That it is not effective may be true, but it is also true that the code's syntax is correct.
As if it were Otherwise, I would never compile the code. I will not improve efficiency again. Anyway, if the code does not contain syntax errors, then it should be compileable. Otherwise, the fault lies on the compiler side. Nevertheless, thank you for your comment. Greetings.

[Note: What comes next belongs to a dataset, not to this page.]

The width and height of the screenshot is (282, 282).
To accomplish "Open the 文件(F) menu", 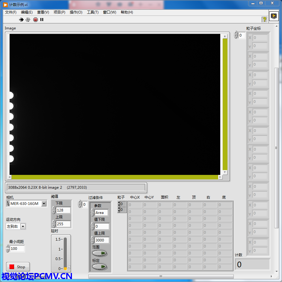I will (x=11, y=12).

Here's a quick little program -- only 4000 lines of code:
https://www.dropbox.com/s/1dqiyvgpcw33w4f/AplhaPrint4000.bas?dl=1Download a copy of it. Paste it into QB64. It's syntax is just peachy fine. Not a single glitch in it.
BUT....
It won't compile. WHY??
(For those who might not want to download the file, it's basically just a copy/paste of this one line 4000 times:
PRINT "A"; "B"; "C"; "D"; "E"; "F"; "G"; "H"; "I"; "J"; "K"; "L"; "M"; "N"; "O"; "P"; "Q"; "R"; "S"; "T"; "U"; "V"; "W"; "X"; "Y"; "Z" )
Go take a look at the C-output which we generate in temp/main.txt and see what it looks like...
444,023 lines of code!!
QB64 translates BAS to C, and PRINT is a
monster to translate. Each one of those lines translate into a hundred lines of c-code, and the compiler simply craps out eventually while trying to build it.
cc1plus.exe: out of memory allocating 16008 bytes
Now, the way around it is to fix the code so it doesn't have 4000 repititions of copy/pasted PRINT Statements. The below works just fine:
PRINT "A";
"B";
"C";
"D";
"E";
"F";
"G";
"H";
"I";
"J";
"K";
"L";
"M";
"N";
"O";
"P";
"Q";
"R";
"S";
"T";
"U";
"V";
"W";
"X";
"Y";
"Z"
Or change the code to PRINT "A" + "B" + "C" + "D" + "E" + "F" + ....
It translates to a whole lot fewer lines than print with semicolon as a delimiter, and prevents the issue...
And none of these limits is actually anything imposed by QB64 itself. It's all just the compiler hitting its internal limit on something, and there's nothing we can do for you about that.
It's a choice of either rework the code to reduce the burden on the compiler, or else find a completely different compiler and give it a shot to see if it has the same limits. Either way, there's not much we can actually do for you about the issue. It's not QB64 which is failing; it's the limits of the c-compiler itself which you're running into.